In the field of robotic reinforcement learning, the challenge of sim-to-real transfer has been a persistent issue in the training and deployment of algorithms, particularly for tasks requiring large data samples, such as the coordinated control of large-scale drone swarms. The research team from Beihang University has introduced the Air-M platform in this paper, which establishes a mapping from the real world to a simulation environment using the NOKOV motion capture system. This allows real drones to interact with virtual objects through virtual sensors, enabling the policy network to be trained using virtual agents and seamlessly transferred to real drones. The study indicates that the Air-M platform surpasses existing technologies in terms of training efficiency and transferability, making it a promising platform for drone swarm applications.
J. Lou, W. Wu, S. Liao and R. Shi, "Air-M: A Visual Reality Many-Agent Reinforcement Learning Platform for Large-Scale Aerial Unmanned System," 2023 IEEE/RSJ International Conference on Intelligent Robots and Systems (IROS), Detroit, MI, USA, 2023, pp. 5598-5605, doi: 10.1109/IROS55552.2023.10341405.
Platform Schema
The schema of Air-M, along with the simulation environment and physical testbed, is illustrated in the following diagram.
The main components of Air-M, (a) the AirSim container, which provides kinematic and dynamic models, as well as sensor data; (b) the blueprint functions, which offer a communication structure between agents; and (c) the marker points detected by the motion capture system provide the mapping of the real-world to the simulation environment.
A. AirSim Containerization
The research team used docker to encapsulate the AirSim server and its dependence then package them as an image. In addition, we keep the static meshes of different scenarios and compile them into non-editable executable files as the environment backgrounds. When the user starts a container, AirSim will load the local settings file to generate drones of a specified quantity, expose ports and provide services.
The AirSim container, which can pick different scenarios and configuration files to provide RPC servers and PixelStreaming.

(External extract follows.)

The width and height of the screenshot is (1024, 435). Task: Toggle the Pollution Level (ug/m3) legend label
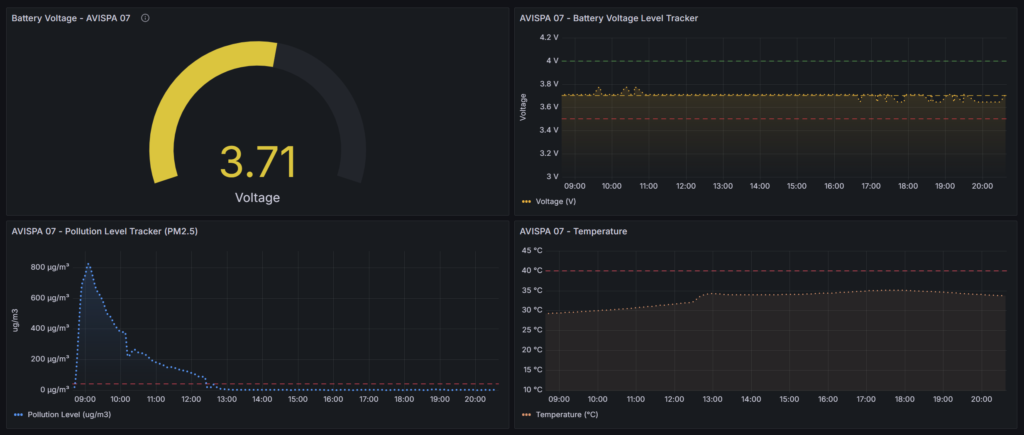[69, 414]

B. Unreal Engine Blueprint Interaction and Communication
Vehicles within the AirSim container are mapped to a shared simulation environment under the assumption that they can communicate with these objects within a limited range. The interaction and communication mechanisms are implemented through UE4 blueprints.
Visualization of the AirSim container and the communication interaction mechanisms between agents.

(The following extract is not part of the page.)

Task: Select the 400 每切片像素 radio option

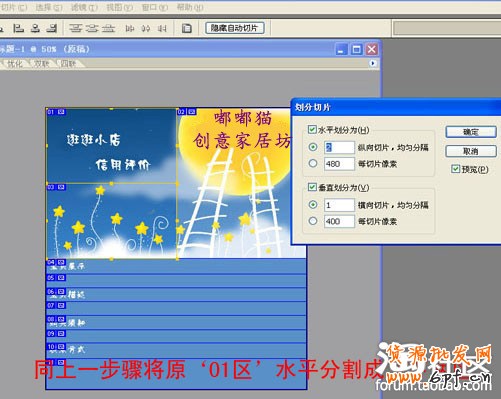Action: tap(313, 221)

C. Physical Experimental Testbed
The research team has set up a 3x1 meter indoor testing ground, proportionally mapped to the simulation system. The NOKOV motion capture system provides motion feedback, allowing simulated drones to adjust their positions based on the captured data, thereby facilitating the evaluation of reinforcement learning algorithms.
Physical Experiment Testbed, it contains the external positioning system, the UAV control system, and the UAV ontology.
Experimental Demonstrations
To demonstrate the versatility of the Air-M platform, the research team highlighted its advantages in drone training algorithms through two comprehensive training examples.
Task One: Learning to Search
The objective is to train a swarm of drones to locate crowds in urban streets. The drones are trained offline using centralized information but execute the task in a decentralized manner online. This example showcases the coordinated behavior of a trained drone swarm.
The scenario for training cooperative search, four UAVs generated in the center and the respective mission areas are roughly arranged in advance.
Task Two: Capture Game
The goal is to use 20 trained blue drones to find and capture 20 red drones within a specified time. Upon spotting a target, a drone reports its location to the command center, switches to a tracking algorithm, and calls nearby allies for coordinated capture.
The NOKOV motion capture system provides motion feedback, allowing real drones to interact with virtual sensors and objects, thus facilitating large-scale drone swarm reinforcement learning research.
Author Information
Jiabin Lou: Ph.D. candidate at the School of Computer Science, Beihang University. Research interests include swarm intelligence, multi-agent reinforcement learning, and swarm robotics.
Wenjun Wu: Professor and Ph.D. supervisor at Beihang University. Research interests encompass swarm intelligence and multi-agent systems, cognitive modeling and intelligent tutoring, intelligent cloud services, and intelligent software engineering.
Shuhao Liao: Ph.D. candidate at the School of Computer Science, Beihang University. Research interests include multi-agent reinforcement learning and large models.
Rongye Shi (Corresponding Author): Associate Professor at Beihang University. Research interests include machine learning, reinforcement learning, multiagent systems, and their applications on smart cities and intelligent transportation systems.